Proposer aux jeunes une éducation financière leur permettant de gérer leur argent de manière à pouvoir répondre au mieux à leurs besoins présents et futurs est essentiel pour assurer l’égalité des chances. Pourtant l’éducation financière demeure un sujet tabou.
Pour mieux comprendre les défis que les jeunes rencontrent, nous avons demandé à la sociologue Caroline Henchoz quels sont les thèmes d'éducation financière à aborder au Secondaire II, comment mieux gérer son budget en tant que jeune adulte et quel rôle jouent les outils numériques dans ce domaine.
Gérer ses finances personnelles
L’offre actuelle d’Iconomix, en lien avec les finances personnelles, comprend plusieurs modules dont le dernier né est le module «Compétences financières». Tous ces modules ont pour point commun d’être très proches de la réalité des jeunes adultes.

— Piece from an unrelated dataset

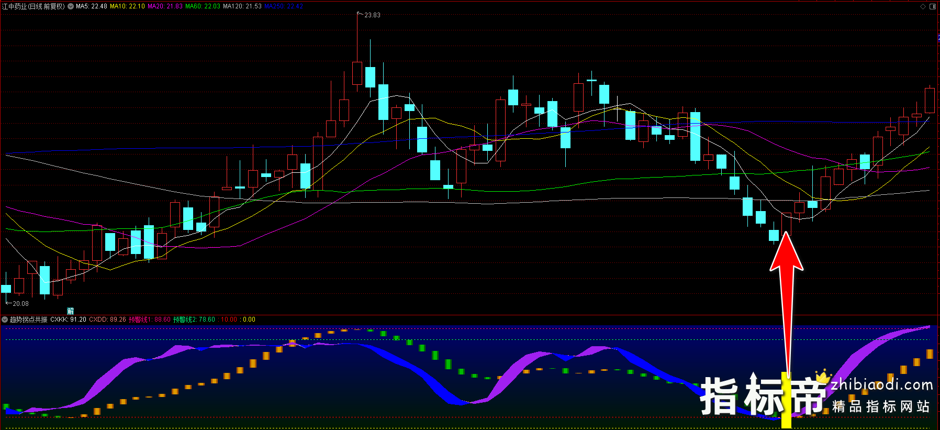The image size is (940, 430).
Task: Click the yellow signal bar in indicator panel
Action: coord(786,401)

Caroline Henchoz: Le plus important est de transmettre aux jeunes des connaissances pratiques très concrètes: comment remplir une déclaration d'impôts, comment choisir son assurance maladie et sa franchise, quelles charges s’ajoutent à un loyer et à quelle fréquence? En Suisse, on base beaucoup la citoyenneté économique sur la responsabilité individuelle, mais ces sujets sont rarement formellement enseignés et on n’en parle pas non plus forcément en famille. Certains jeunes apprennent donc sur le tas en entrant dans la vie adulte. Cela crée des formes d’injustice sociale, car une même erreur n'aura pas les mêmes conséquences selon la situation financière du jeune et de son entourage. Si l’école peut transmettre ces informations de manière accessible, c’est un moyen de favoriser l’égalité des chances.
Nos recherches démontrent que le manque de ressources financières pose un bien plus gros problème que les dépenses inconsidérées. La meilleure stratégie serait donc d’avoir un emploi rémunérateur et de pouvoir épargner, mais c’est parfois tout simplement impossible.

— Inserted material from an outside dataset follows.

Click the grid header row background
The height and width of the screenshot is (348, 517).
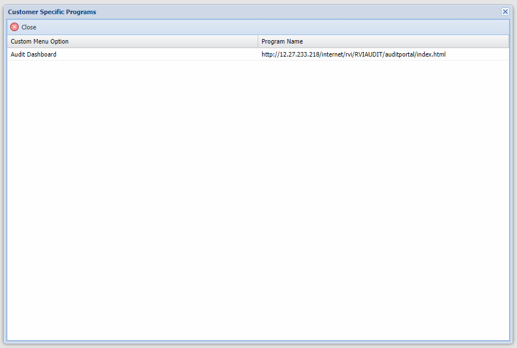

L'autre élément, c'est d’oser demander conseil et le plus tôt possible, notamment auprès de services d’accompagnement financier comme le Centre social protestant ou Caritas. En cas d’arriérés de paiement, ils peuvent aider les jeunes à réagir à temps et à négocier avec les créanciers. En Suisse, les frais de rappel peuvent être très importants, ce qui amplifie les difficultés financières. Nos études prouvent qu’une telle situation affecte très vite la santé des jeunes, qui se sentent honteux et anxieux.
Ce qui est important, c’est que les jeunes puissent trouver des informations pertinentes dans un langage qui leur parle en faisant une simple recherche par mots-clés. Je pense notamment au site ciao.ch, sur lequel ils peuvent poser leurs questions, aussi dans le domaine financier.
Nous avons constaté que les jeunes utilisent plus volontiers leur téléphone qu’un ordinateur. Pour certains, les apps sont même un déclencheur pour consulter régulièrement leur compte bancaire. Twint ou Tricount est aussi beaucoup utilisé pour répartir les dépenses entre amis sans faire de longs calculs.
Finalement, les pairs jouent un rôle important par le biais des réseaux sociaux. Ils peuvent favoriser la transmission de savoirs dans un langage plus adapté, mais aussi influencer la consommation. En ce sens, l’important est surtout d’encourager les jeunes à développer un regard critique sur les messages transmis.
Source: Caroline Henchoz
Caroline Henchoz est professeure ordinaire à la Haute école de travail social de Lausanne (HETSL), et l’une des spécialistes de l’éducation financière en Romandie. Elle mène ses recherches sur des sujets comme l’endettement, les inégalités économiques ou encore la gestion de l’argent au sein des familles et des couples. Son approche transdisciplinaire combine sociologie, économie et travail social et favorise des méthodes d’enquête qualitatives et quantitatives.
Actuellement, elle étudie les liens entre endettement et santé ainsi que les nouveaux défis que doivent relever les jeunes face à l’économie numérique.